Poivrote! T’as pas honte?, lui lança François. Tu sais, Christophe, je te vois mal barrée avec elle!

Fabienne lui répondit par un haussement d’épaule agacé. Christophe fit un geste de menace en direction de François:

– Dis donc toi, on t’a sonné? …Tu insultes ma femme?
– Ta femme? Vous êtes mariés, maintenant?… T’en fais pas, sœurette, s’excusa François, je déconnais. Tu en veux? Tiens, bois!

Il arracha la bouteille des mains de Christophe et remplit à ras bord le verre de la fille.
– Non mais, ça va pas!, hurla-t-elle.
Fabienne se leva d’un bond et, prenant son verre, elle essaya de reverser l’alcool dans la bouteille. Mais elle s’y prenait mal et plus de la moitié du contenu se retrouva sur la table.
– Ho! Tu gâches la marchandise! Lèche maintenant!, ordonna François en montrant la flaque qui se répandait sur la nappe.

Ouais, c’est ça, dit Fabienne…T’aimerais bien, hein?, ajouta-t-elle en lui tirant la langue.

Christophe jeta un regard noir à son frère:

T’es toujours aussi nase, toi!

Philippe arriva avec un torchon et commença à éponger l’alcool qui gouttait sur le carrelage.
Comme il retournait vers la cuisine pour faire chauffer l’eau des tisanes, sa mère lui fit signe que ce n’était plus la peine.

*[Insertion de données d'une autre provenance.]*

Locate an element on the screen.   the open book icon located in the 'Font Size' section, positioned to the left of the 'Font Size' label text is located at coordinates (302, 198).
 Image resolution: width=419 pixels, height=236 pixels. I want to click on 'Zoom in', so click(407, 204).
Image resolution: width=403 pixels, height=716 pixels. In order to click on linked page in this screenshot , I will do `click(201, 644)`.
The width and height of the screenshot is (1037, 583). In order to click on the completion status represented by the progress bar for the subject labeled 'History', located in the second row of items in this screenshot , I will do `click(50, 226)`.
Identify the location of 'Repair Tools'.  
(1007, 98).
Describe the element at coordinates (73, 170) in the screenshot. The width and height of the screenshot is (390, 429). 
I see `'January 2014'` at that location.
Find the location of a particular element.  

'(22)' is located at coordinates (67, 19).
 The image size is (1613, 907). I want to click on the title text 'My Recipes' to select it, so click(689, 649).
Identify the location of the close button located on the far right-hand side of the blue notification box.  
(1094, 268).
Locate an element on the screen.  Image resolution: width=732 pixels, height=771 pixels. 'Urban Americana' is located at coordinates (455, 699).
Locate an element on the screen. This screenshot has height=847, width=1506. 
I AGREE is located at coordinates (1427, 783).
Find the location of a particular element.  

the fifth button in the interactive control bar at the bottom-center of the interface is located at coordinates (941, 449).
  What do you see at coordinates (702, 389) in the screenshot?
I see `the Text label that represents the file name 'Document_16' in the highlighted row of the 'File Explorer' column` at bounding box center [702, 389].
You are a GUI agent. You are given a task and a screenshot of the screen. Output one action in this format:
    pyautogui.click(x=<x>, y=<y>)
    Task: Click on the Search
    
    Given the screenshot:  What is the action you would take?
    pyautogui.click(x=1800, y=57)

Mes enfants, soupira-t-elle en se levant de table, je vous laisse. Je suis trop fatiguée… Je vais me coucher.

Déjà?, protestèrent-ils… Mais, maman, il est à peine neuf heures!

Elle répondit par un soupir qui exprimait toute sa lassitude. Et comme ils s’interrogeaient entre eux du regard, surpris de devoir déjà mettre un terme à une soirée qui commençait à peine et qui s’annonçait prometteuse:

Restez!, ordonna la mère… Vous n’allez pas monter vous coucher maintenant. Il est trop tôt… Ne vous en faîtes pas pour moi…
Philippe posa ses lèvres sur la joue de sa mère:

Va te reposer, lui souffla-t-il à l’oreillle. Je rangerai tout le bazar. Bonne nuit, maman!
– Bonne nuit, maman! A demain!, réprirent-ils en chœur, tandis qu’elle traînait des pieds en direction de sa chambre. Fais de beaux rêves!

On promet de ne pas faire trop de bruit, lui lança Fabienne d’une voix aiguë.

Oh! vous ne me dérangez pas, répondit la mère en poussant la porte de sa chambre.